Does anything cause you to have artist’s block?
I have little attacks of artist’s block every day– in the form of procrastination. I avoid doing things out of fear of the unknown. My creative habits direct my emotional energies to the right place at the right time. I play with a strategic kind of spontaneity so I can work around those mental inhibitions that are constantly trying to hold me back.
How would you characterize the role of art in modern society?
Worrying about this is one of my pesky artist’s blocks that I have to work myself out of! I am not an art critic or art historian. I am not in charge of the Story of Art or the direction it is going. I only know who and where I am now. I still don’t know how I fit into the bigger picture, or what the role of my art should be. I’m just doing what feels important to me, and hoping other people will see its value also. Creativity is not the work of the gods; it is for everyone to participate in.

Describe what the scene is like when you are creating your art.
I live and work in a very small, cluttered space, with my sketches taped up all over my studio wall. I have a little side-yard space with a garden of potted plants that I can escape to if I need a mental break.

How does your artistic sensibility or skills help you in your daily life?
Painting is very therapeutic, but it is also hard work. In a sense, it is just another daily activity. Sometimes it is like grocery shopping; other times it is like practicing yoga. I’ve always been the kind to “stop and smell the roses.” This kind of activity is a catalyst for inspiration, but it is only a fraction of what it means to be a practicing artist. My entire lifestyle becomes my art, and painting is just another facet of the whole.

As an artist, have you had any experiences with censorship? (If so, how did you react? If not, how do you think you would react?)

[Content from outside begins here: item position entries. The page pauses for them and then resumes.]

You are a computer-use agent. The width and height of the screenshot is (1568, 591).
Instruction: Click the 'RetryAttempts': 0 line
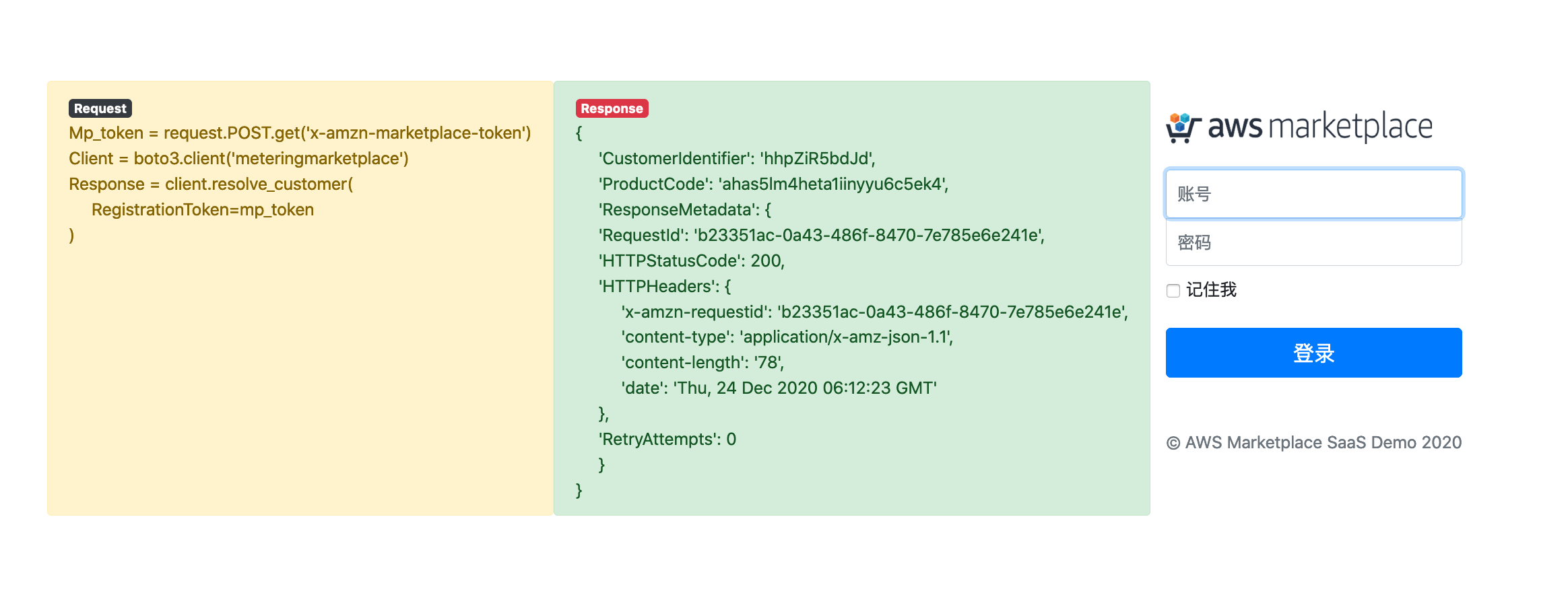coord(667,440)

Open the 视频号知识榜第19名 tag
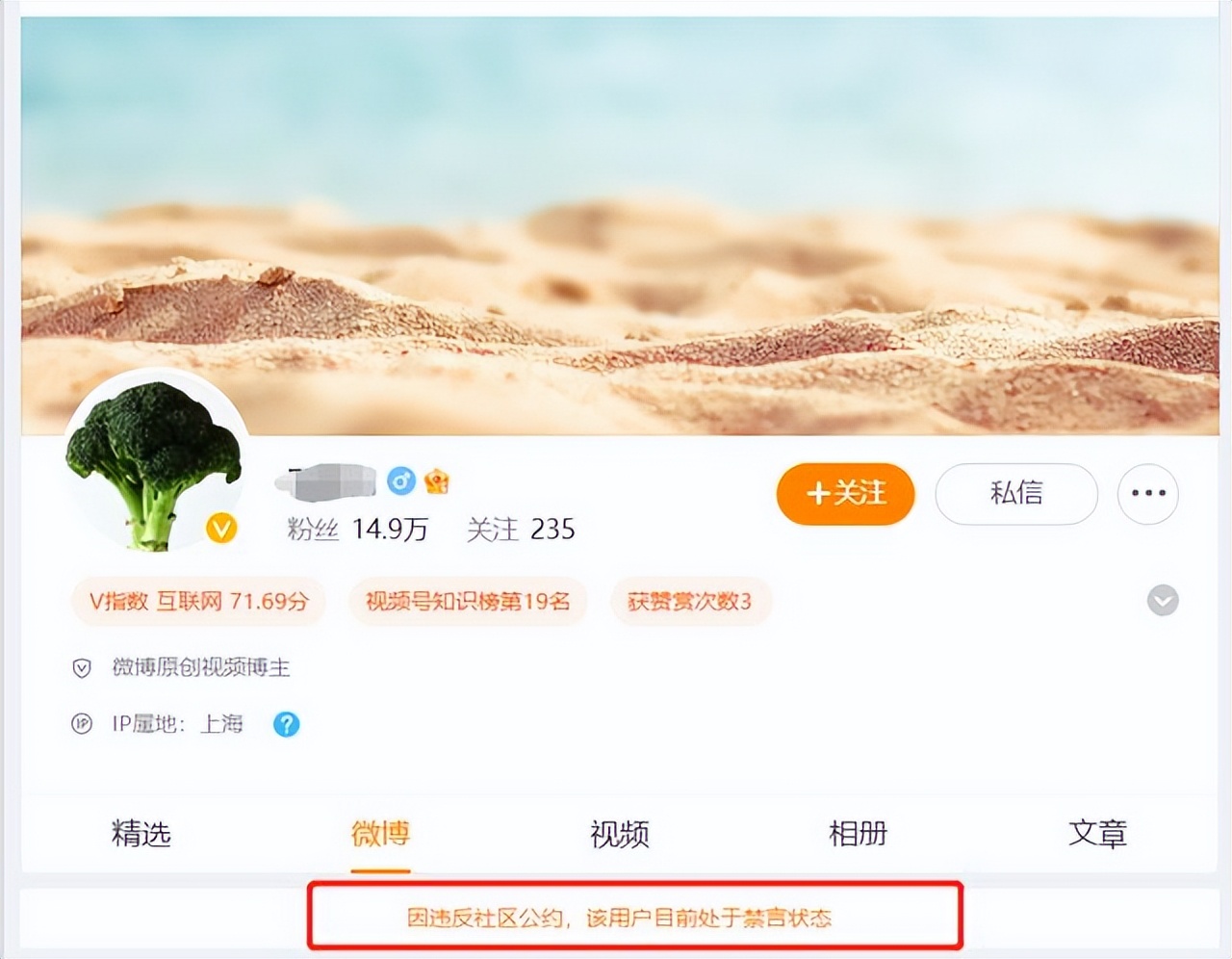[468, 601]
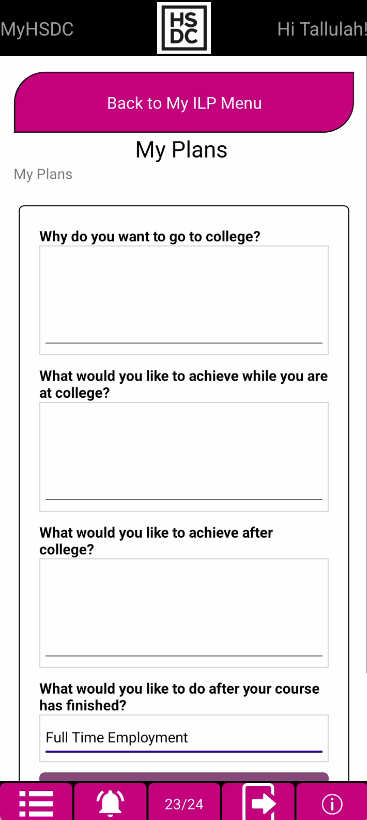Open the info circle icon

tap(332, 802)
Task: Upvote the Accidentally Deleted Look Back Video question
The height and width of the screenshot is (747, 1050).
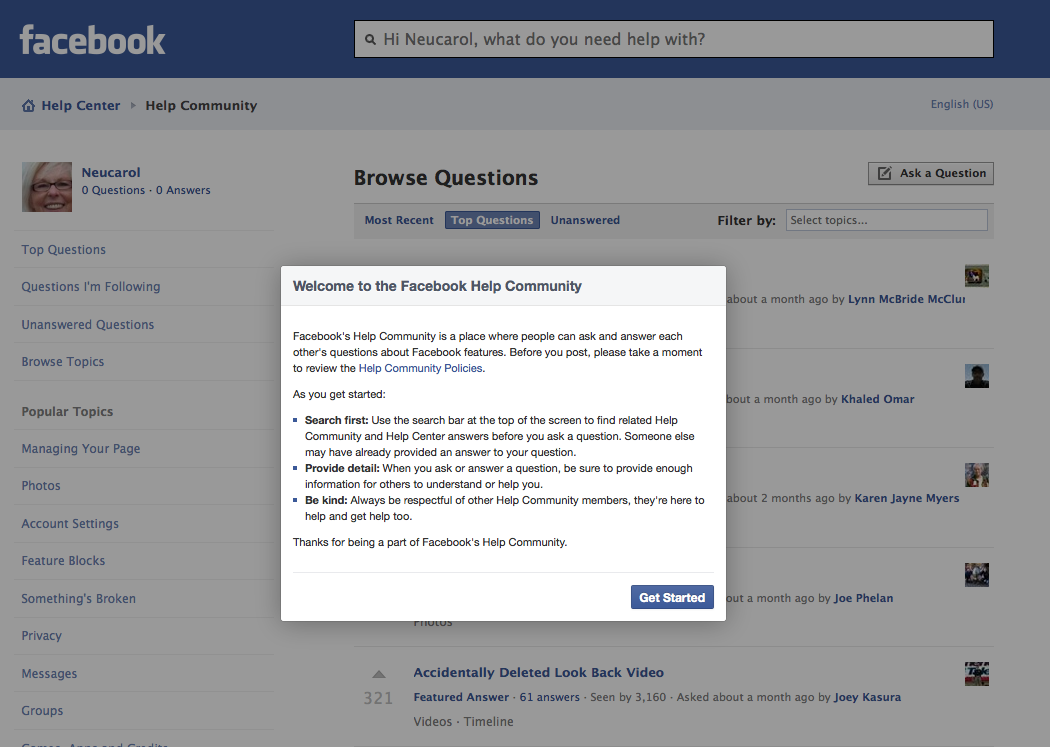Action: pyautogui.click(x=378, y=674)
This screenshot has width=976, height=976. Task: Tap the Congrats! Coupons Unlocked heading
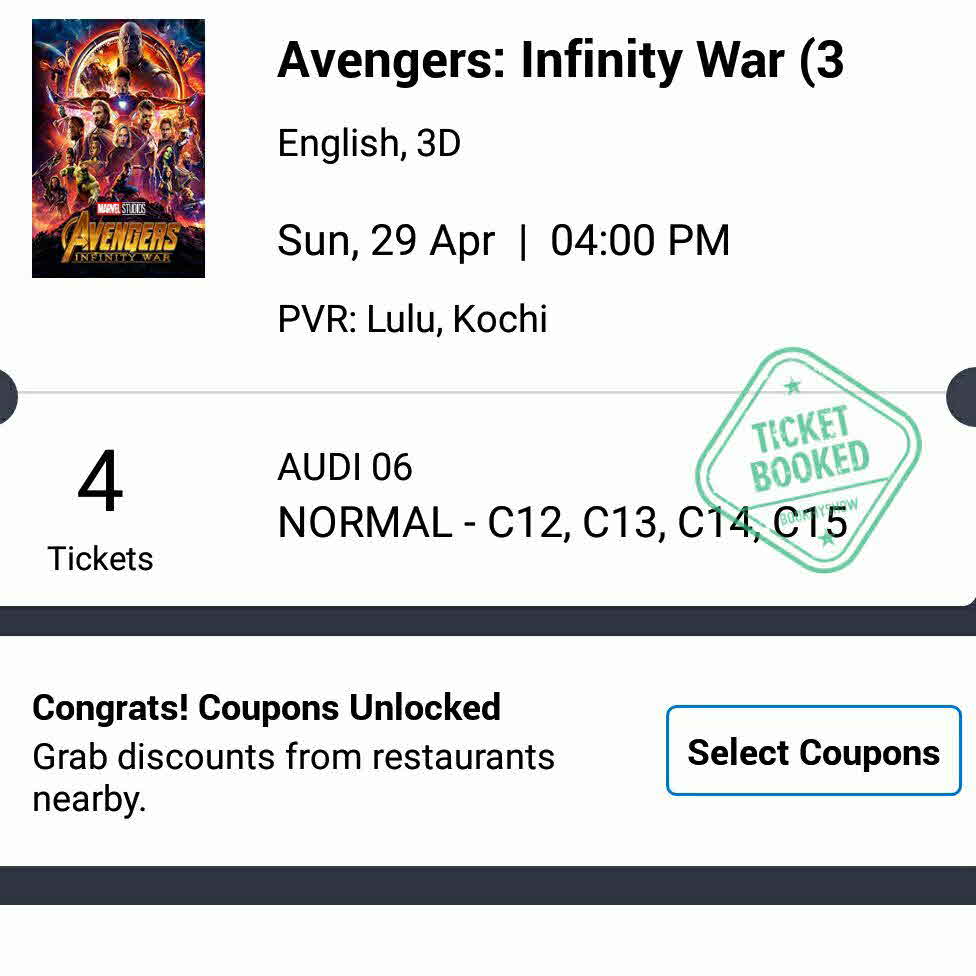266,708
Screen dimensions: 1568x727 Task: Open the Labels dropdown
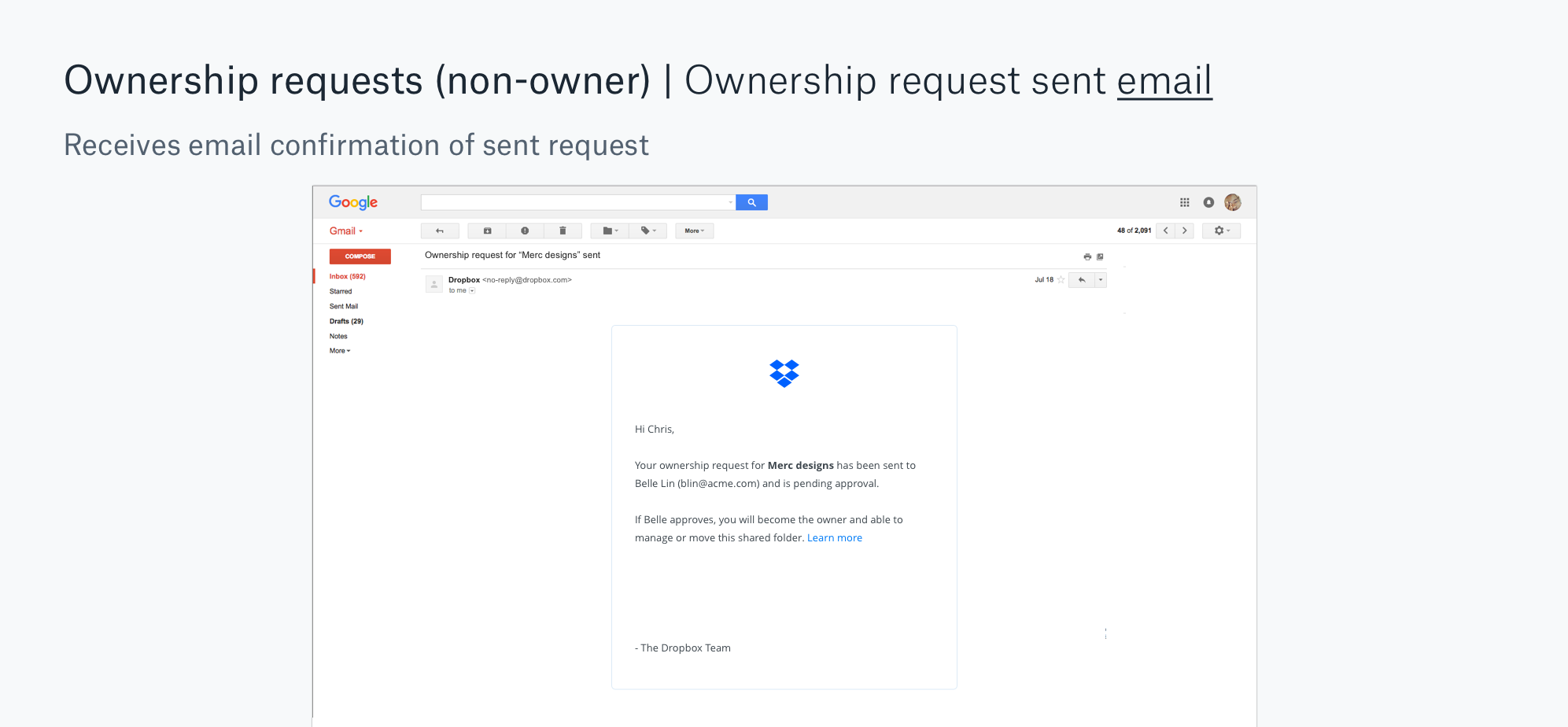click(x=647, y=231)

It isn’t my main objective to offend or provoke controversy. I would be interested to know what would have caused that kind of response. I might feel bothered or indignant.

Have you ever found a piece of art offensive?

Sure.

What are your ultimate goals as an artist?
My goal is to live well and connect with other people in meaningful ways…and to eventually get a bigger studio to work in.

What color excites you?

Imagine an avocado that has been freshly cut open, and picture that area of color that transitions from the bright yellow-green near the seed to the cooler, creamy green in the middle. That’s my favorite color; it is both lively and calming at the same time… and delicious.